Expedition leader Dr. Mike Knight, FN’07 with Flag #174 - The Explorer's Club - Ancient Giants of the Swamp Expedition

Expedition leader Dr. Mike Knight, FN’07 with Flag #174

Photo courtesy of The Explorer’s Club

   “This study was conducted from ground level all the way up into the tree canopy (using specialized climbing gear). We only scratched the surface identifying the biodiversity supported by a single bald cypress tree, but we also made some very interesting discoveries,” said Knight, who is currently compiling his findings in scientific publications and an official expedition report to be submitted to the Explorer’s Club archives. As an elected Fellow of the Explorer’s Club (and Southwest Florida Regional Director of the Florida Chapter), Knight carried Flag #174 – last carried on expedition 50 years ago on a trans-Antarctica expedition – on what is now officially known as the “Ancient Giants of the Swamp Expedition.”

   Knight will share his findings and some stories from the “Ancient Giants of the Swamp Expedition,” which came to a close in August 2014, kick starting December’s After Hours programing.

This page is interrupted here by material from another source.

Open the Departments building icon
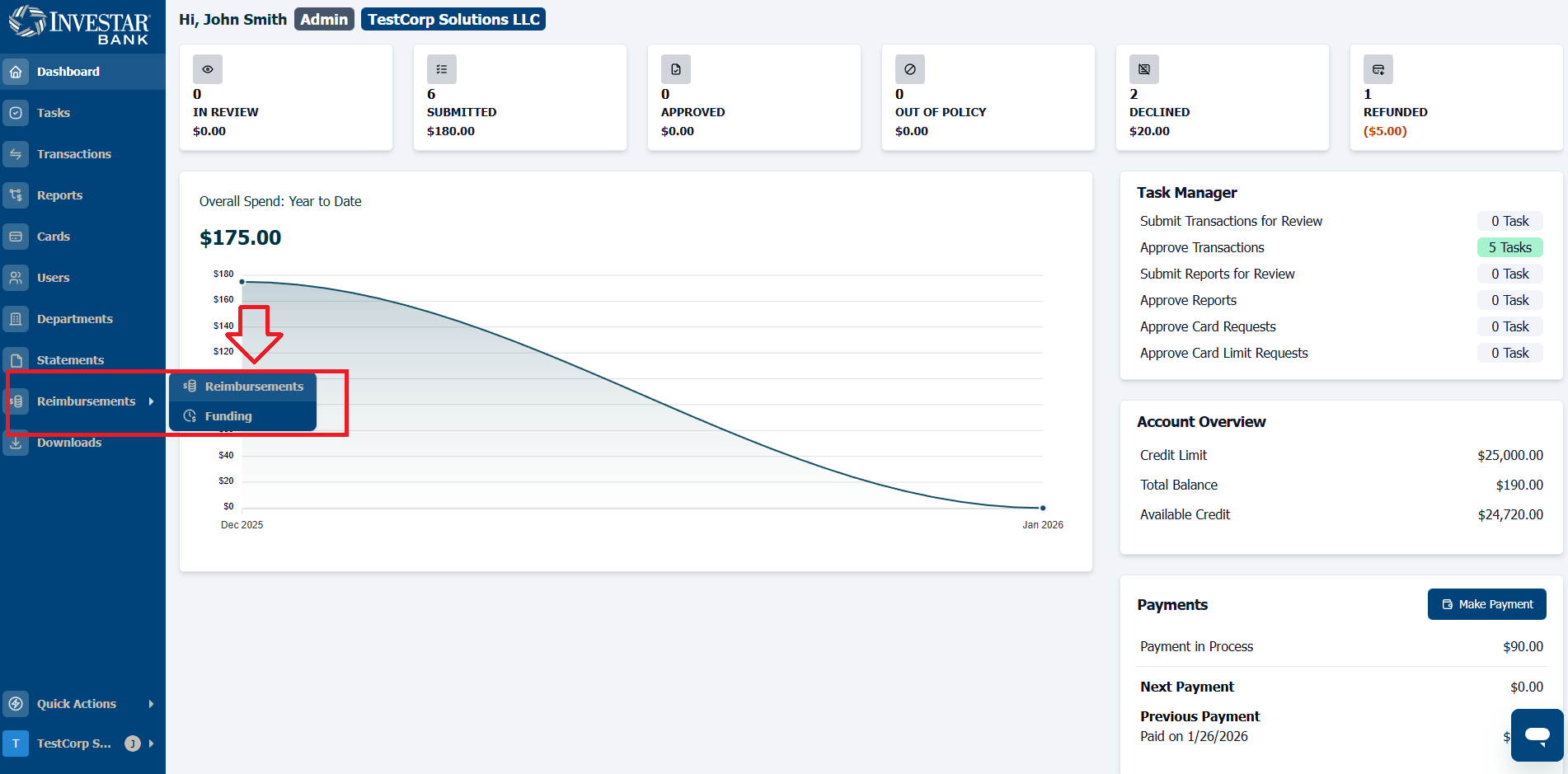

  • Admission is free with normal park fee ($12 per adult, $6 per child).
  • Sandwiches, snacks and drinks will be available at the Tea Room.
  • For more information, call 239-348-9151 or visit

Additional programing includes:

  • From 5:30-7:30 p.m., folksinger/guitarist Ken Skeens will perform at the Blair Audubon Center. With a tinge of Appalachian heritage, the Will McLean Florida Folk Heritage Award-winning songwriter’s acoustic melodies tap into subjects ranging from the environment and preservation to spirituality and Americana.
  • Concurrently, from 5:30-7:30 p.m., an Interpretive Discovery station on cypress trees will setup shop on the deck behind the Blair Center.
  • From 6-7 p.m., Corkscrew naturalist will lead guided walks along the boardwalk. Times vary, and visitors must sign-up at the admission desk that night.
  • With the sun setting at 5:37 p.m., budding astronomers and stargazers will have a chance to peer into the night’s sky with The Everglades Astronomical Society from 7-9 p.m.